Mit anderen Worten: Im Westen wird das Individuum genauso überwacht wie in China, aber halt nicht vom Staat, obwohl der Staat bei Bedarf auf die Daten der Individuen zugreifen kann, das versteht sich von selber. Aber sind wir deswegen uniform, denken wir alle das Gleiche, verhalten wir uns alle gleich? Selbstverständlich nicht, das Beispiel jener Saftköpfe, über welche ich mich an dieser Stelle regelmäßig aufrege, reicht schon aus. Und anderseits, weil wir ja in einer Welt der Einheit der Gegensätze leben, eben doch.
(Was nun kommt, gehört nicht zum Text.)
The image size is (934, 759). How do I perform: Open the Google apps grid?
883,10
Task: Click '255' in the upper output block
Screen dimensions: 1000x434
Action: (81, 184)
Verschiedene Teile, ja der Großteil der Informationen, mit welchen unsere individuellen Denkapparate arbeiten, sind identisch. Mit anderen Worten: Wir haben nicht nur so zirka 98% des Genpools gemeinsam mit unseren biologisch nächsten Verwandten, den Menschenaffen, sondern wir sind, Rasse hin oder her, genetisch sowieso zu 100% identisch mit allen anderen Menschen auf der ganzen Welt. Das ist jetzt sowieso gelogen, wir unterscheiden uns von allen, sonst hätte die DNA-Analyse keinen Sinn. Und wir unterscheiden uns auf der biologischen Ebene auch noch nach Geschlechtern, was man übrigens beim Gendern oft vergisst: In 99% aller Fälle ist ein Mensch entweder Mann oder Frau, biologisch gesehen. Dass sich ein Mann als Frau fühlen kann oder umgekehrt, ist dann wieder ein anderes Kapitel, und dass in der Kulturgeschichte die Geschlechterrollen weit jenseits der biologischen Grundlagen ausgestaltet wurden, ebenfalls. Also, es gibt sehr wohl Unterschiede; aber sie betreffen nur vergleichsweise geringfügige Details. Ansonsten sind wir Menschen tatsächlich gleich, was auch eine biologische Grundlage für Dinge wie die allgemeinen Menschenrechte hergibt, soweit es eine solche braucht.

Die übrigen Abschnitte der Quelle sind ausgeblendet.